All the kids in my family were stamp collectors, however I soon far out-obsessed my siblings. Later I’d get a morning Globe & Mail route just so I could earn money to fuel my addiction to the monthly philatelic show at Ottawa’s Chateau Laurier. By then I was into watermarking paper varieties, nerdily discerning intaglio from lithography on turn-of-the-century definitive issues. It was the older stamps that intrigued me as much as the variety of places and cultures and alphabets and typefaces. It’s how I learned to distinguish printing techniques and paper and letterforms and appreciate history and culture … and how to balance a budget too. Perhaps everything I needed to learn to be a graphic designer I learned from my Dad.

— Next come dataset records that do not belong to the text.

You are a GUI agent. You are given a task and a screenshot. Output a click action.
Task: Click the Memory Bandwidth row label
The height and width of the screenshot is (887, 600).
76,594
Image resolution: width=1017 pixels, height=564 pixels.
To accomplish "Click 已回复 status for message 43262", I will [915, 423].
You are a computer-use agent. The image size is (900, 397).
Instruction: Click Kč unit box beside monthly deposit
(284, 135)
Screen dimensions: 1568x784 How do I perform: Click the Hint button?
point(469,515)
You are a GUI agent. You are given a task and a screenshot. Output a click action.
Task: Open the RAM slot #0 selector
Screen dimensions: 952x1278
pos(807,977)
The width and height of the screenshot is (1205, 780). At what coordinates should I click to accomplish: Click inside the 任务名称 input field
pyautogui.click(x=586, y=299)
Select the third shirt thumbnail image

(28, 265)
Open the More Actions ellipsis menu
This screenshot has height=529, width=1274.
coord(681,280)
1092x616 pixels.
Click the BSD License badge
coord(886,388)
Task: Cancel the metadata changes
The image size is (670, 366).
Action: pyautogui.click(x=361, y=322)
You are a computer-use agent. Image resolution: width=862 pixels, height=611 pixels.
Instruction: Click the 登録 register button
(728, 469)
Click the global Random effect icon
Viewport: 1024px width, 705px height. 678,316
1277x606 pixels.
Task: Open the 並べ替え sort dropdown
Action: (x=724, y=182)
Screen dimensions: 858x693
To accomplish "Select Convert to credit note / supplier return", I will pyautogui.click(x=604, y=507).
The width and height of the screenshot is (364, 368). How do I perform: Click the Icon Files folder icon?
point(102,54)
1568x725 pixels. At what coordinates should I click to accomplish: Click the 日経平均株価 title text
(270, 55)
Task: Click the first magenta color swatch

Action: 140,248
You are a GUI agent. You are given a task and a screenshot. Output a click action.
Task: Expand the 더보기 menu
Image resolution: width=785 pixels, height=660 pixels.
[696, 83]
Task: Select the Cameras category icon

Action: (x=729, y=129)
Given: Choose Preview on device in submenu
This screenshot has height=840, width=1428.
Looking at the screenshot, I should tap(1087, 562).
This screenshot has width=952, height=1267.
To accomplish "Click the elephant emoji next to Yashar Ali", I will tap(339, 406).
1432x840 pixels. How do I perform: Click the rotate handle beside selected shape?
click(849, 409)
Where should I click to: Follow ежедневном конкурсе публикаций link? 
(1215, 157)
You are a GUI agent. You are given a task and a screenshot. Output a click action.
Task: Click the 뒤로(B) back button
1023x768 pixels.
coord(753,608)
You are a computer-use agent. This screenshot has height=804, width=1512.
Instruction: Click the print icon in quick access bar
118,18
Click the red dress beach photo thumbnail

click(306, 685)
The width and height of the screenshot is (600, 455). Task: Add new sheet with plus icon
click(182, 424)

Design thinking in Sri Lanka
Fast forward to last month in Sri Lanka (formerly Ceylon), on my way to speak in Goa at India’s most celebrated design pilgrimage, Rajesh Kejriwal’s DesignYatra (literally “design pilgimage” … another story!).
In my last hours in Colombo, Sri Lanka, just before heading on to southern India I insisted that we visit the War Memorial, and it was on the way there at twilight that I ran into a man named Saminda Leel Gunaratne.
Saminda was urging tourists to exchange 1,000 Sri Lankan rupees (around $10) for a small collection of Sri Lankan coins and stamps. I was happy to oblige, as I love bringing home currency and I had just a few hours left in the country. I was wrong to think he was just in it for the money–the transaction was complete, yet Saminda kept telling me about his passion for stamps from around the world and why he loved them so, and in turn I told him of my love of stamps and how they eventually led me to over 50 countries.
I told him I’d be pleased to send him some stamps from far-off lands, and asked him how many he’d like. He fell quiet. I said, “ask for what you want in this world. Please give me a number.” After some thought, he humbly declared “between one and 1,000.” And so I told him that I would send him 1,000 stamps. Which I’ve just packaged up for him and sent from my long-neglected collection.
Pay it (or mail it) forward
Wouldn’t it be fun if Saminda were to receive thousands of stamps from all around the world? Let’s make it happen. Email me or tweet me and I’ll send you his address. Or, send your stamps to David Berman Communications at 340 Selby Avenue, Ottawa, K2A 3X6, and I’ll send them on. Let’s pay forward some graphic design inspiration and shared joy.
Designing a better world starts with building trust. And great design is often about exceeding expectations.